» **Collected data**:
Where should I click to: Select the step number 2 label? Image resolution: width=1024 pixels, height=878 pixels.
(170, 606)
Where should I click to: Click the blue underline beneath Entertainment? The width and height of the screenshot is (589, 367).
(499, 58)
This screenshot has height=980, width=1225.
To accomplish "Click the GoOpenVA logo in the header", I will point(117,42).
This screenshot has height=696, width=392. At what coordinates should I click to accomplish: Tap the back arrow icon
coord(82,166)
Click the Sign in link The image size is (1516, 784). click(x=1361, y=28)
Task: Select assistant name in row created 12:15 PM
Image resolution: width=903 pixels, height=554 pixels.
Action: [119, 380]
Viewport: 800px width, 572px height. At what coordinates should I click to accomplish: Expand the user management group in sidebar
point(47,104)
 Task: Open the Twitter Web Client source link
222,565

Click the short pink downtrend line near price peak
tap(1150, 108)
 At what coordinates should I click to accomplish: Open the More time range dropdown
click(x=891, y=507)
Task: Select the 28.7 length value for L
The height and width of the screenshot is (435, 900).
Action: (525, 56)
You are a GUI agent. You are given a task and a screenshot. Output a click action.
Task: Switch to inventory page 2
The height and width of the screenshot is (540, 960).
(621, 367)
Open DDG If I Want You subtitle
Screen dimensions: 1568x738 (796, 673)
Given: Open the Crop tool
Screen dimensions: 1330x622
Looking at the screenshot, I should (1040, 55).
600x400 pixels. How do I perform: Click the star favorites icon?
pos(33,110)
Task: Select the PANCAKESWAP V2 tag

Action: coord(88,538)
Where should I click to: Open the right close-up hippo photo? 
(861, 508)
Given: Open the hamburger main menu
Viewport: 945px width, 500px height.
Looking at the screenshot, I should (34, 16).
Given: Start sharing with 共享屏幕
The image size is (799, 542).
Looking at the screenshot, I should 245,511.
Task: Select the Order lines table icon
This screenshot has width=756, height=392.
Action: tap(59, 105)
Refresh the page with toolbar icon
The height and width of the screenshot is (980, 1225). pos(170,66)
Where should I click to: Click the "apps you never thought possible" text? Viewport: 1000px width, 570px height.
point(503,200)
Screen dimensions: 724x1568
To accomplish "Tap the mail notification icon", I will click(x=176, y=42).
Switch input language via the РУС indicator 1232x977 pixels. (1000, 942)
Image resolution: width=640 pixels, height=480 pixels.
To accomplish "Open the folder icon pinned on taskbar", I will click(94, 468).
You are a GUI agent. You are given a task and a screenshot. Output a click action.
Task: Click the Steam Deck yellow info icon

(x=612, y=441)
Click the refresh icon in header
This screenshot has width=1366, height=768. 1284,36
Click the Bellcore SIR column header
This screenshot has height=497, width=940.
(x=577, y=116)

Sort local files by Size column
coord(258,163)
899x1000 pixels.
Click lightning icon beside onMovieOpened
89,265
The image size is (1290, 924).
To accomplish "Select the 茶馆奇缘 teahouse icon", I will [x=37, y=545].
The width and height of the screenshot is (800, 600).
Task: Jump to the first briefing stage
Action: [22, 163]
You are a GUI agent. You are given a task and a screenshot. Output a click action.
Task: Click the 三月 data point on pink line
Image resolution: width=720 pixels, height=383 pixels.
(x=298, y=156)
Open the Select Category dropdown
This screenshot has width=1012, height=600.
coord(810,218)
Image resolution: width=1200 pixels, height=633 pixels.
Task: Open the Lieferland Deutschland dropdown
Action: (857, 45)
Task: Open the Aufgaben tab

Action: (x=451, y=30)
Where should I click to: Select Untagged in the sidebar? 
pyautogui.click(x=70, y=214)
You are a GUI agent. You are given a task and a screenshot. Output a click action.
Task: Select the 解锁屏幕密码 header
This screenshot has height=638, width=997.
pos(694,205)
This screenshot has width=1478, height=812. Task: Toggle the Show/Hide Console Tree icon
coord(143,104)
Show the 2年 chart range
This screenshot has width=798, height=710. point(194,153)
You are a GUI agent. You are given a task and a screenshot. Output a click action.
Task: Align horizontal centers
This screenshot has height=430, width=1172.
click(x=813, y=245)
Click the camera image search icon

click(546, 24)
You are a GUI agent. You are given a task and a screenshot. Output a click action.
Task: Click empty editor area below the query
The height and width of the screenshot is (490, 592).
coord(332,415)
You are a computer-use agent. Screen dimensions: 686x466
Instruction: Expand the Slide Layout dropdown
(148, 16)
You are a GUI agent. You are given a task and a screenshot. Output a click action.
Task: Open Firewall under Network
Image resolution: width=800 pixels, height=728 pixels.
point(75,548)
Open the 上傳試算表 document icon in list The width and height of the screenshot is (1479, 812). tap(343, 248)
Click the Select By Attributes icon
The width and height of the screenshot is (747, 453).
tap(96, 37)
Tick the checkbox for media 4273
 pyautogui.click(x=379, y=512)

» **Task description**:
Could you find every line in the records above that has the string "Switch" and copy it?

» **Answer for this exercise**:
Task: Switch to inventory page 2
Switch input language via the РУС indicator 1232x977 pixels. (1000, 942)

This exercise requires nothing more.